The paper of a postdoctor from the Research Institute of Frontier Life Science was published online on Nano Letters
Gao Chuanbo's research group of the Research Institute of Frontier Life Science had made new progress in the direction of precious metal compound nanomaterial. Its latest fruit "Ligand-Exchange Assisted Formation of Au/TiO2 Schottky Contact for Visible-Light Photocatalysis" was published online on the authoritative periodical in the international field of nanomaterial Nano Letters (its influence facto is12.940) in October 20. The first author of the paper is postdoctor Ding Dawei from the Research Institute of Frontier Life Science.

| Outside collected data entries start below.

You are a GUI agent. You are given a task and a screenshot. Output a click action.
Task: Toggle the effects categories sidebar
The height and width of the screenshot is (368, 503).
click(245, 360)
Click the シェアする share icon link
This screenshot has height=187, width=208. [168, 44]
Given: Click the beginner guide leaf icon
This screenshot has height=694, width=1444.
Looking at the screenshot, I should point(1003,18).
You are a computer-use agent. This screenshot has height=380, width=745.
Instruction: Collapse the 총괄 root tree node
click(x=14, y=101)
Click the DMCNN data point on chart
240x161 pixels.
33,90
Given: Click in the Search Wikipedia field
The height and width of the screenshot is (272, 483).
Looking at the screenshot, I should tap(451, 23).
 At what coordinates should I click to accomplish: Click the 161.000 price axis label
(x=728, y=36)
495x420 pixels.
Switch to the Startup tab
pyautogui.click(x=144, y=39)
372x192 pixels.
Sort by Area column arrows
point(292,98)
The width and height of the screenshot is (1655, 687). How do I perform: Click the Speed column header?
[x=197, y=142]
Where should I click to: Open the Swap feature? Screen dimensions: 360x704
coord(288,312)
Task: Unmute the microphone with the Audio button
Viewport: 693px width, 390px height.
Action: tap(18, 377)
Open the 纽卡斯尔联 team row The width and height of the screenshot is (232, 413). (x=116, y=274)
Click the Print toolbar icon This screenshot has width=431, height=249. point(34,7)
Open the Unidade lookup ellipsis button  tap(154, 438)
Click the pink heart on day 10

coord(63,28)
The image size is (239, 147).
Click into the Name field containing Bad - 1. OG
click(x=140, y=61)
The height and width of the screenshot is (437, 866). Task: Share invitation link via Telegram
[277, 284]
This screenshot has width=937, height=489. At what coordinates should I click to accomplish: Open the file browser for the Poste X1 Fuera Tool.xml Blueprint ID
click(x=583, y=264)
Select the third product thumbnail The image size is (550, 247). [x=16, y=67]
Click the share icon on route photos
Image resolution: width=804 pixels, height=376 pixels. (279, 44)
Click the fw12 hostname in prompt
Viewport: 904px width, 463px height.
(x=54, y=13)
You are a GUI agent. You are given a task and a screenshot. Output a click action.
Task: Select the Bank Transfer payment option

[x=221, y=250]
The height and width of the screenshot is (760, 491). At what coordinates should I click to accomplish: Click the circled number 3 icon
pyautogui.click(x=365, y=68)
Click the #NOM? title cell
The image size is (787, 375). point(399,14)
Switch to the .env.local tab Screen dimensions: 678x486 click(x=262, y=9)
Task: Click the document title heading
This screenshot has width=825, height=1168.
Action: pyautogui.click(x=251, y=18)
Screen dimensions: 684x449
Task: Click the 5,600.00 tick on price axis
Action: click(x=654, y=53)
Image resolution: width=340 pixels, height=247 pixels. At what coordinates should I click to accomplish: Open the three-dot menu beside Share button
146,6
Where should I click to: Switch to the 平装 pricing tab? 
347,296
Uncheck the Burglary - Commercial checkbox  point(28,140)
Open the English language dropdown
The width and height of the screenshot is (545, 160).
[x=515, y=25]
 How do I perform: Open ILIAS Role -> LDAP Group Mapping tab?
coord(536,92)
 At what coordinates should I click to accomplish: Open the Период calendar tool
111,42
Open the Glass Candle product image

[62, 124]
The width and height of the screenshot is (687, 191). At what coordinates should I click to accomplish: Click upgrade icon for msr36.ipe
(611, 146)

Nanogold and titanium dioxide compound catalyst is a kind of new visible light catalyst appeared in recent years. It has potential application value in controlling and preventing environmental pollution and making hydrogen by photolyzed water. The catalyst is prepared by precipitating and depositing. Therefore, it is hard to accurately control the natures of nanogold such as shape, appearance and size and the optimal photocatalysis effect can’t be got. In recent years, colloid gold preparation technology develops very fast. The research group had obtained some achievements in the field. At present, it is convenient for people to prepare a large batch of colloid gold nanoparticles that have certain shapes, appearances and sizes. The work applied the colloid gold nanoparticles to the preparation of gold / titanium dioxide compound catalyst and realized the optimization of photocatalysis activation by controlling the nature of nanogold. The difficulty of the synthesis route is that lots of end capping agent must be added in the preparation process. The end capping agent is easy to stay in the interface between nanogold and titanium dioxide and form an insulation layer, which will become the biggest barrier for electronic transmission in the process of visible light catalysis. Therefore, this work pointed out a new ligand exchange strategy, which could effectively wipe off the end capping agent on the surface of colloid gold and promote the strong interaction between nanogold and titanium dioxide and make it become an efficient visible light catalyst. In addition, the tactic has an obvious effect on the surface clearing up of many precious metal nanomaterials and the troubles of these materials in the actual application generated by the existence of end capping agent will be solved hopefully.
The work was funded by the National Natural Science Fund, the Basic Research Operation Fee and Postdoctoral Science Fund of XJTU.